If you’ve been reading the blog you know that I travel for work. I spent about four months in San Antonio last summer; and now I have the distinct pleasure of spending the winter in Buffalo, New York. I wasn’t surprised by the weather, after all I went to college in upstate New York, but it has been some time and my memory of those gray snowy days obviously faded.
This past Wednesday I was off from work, a much-needed day of rest, and thought I’d run some errands and become more acquainted with the area. Unfortunately we got a snow storm that kept me in the house a good part of the day. As I watched the snow fall to the ground I stood at the window and decided to venture out and at least get the magazine at Barnes and Noble I’d been wanting to read.
I guess it shouldn’t be a surprise, but there were a lot of people out on the road. There were people in the stores, and business seemed to be as usual. When I got back in my car I had one of those A-Ha moments. I realized that when you live in this type of weather you’d have to adjust your thinking and your actions or you’d spend six months in your apartment waiting for sun and clear roads.
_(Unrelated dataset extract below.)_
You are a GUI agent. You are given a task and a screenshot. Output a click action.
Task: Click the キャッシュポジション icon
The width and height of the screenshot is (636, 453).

This got me thinking about having a diagnosis of a chronic or other life-altering illness. It made me wonder about how adaptable we are to our new circumstances. I’m not talking about acceptance because that’s on a different level, more of an internal level. I’m talking about practical adapting your life to your new diagnosis.
Like I mentioned above with the snow I could spend six months in the house or decide to get out and brave the winter. What do you need to get out and do? What will you just decide to do that if you didn’t become more adaptable would leave you isolated or stuck in the house cut off from friends, family and the life you’re meant to live.
I understand that there are days just like when there’s a blizzard, that you can’t adjust to the circumstances. However, I’m wondering what small adjustments you can make to get yourself on the road to living your life with your disease, instead of not living your life with your disease?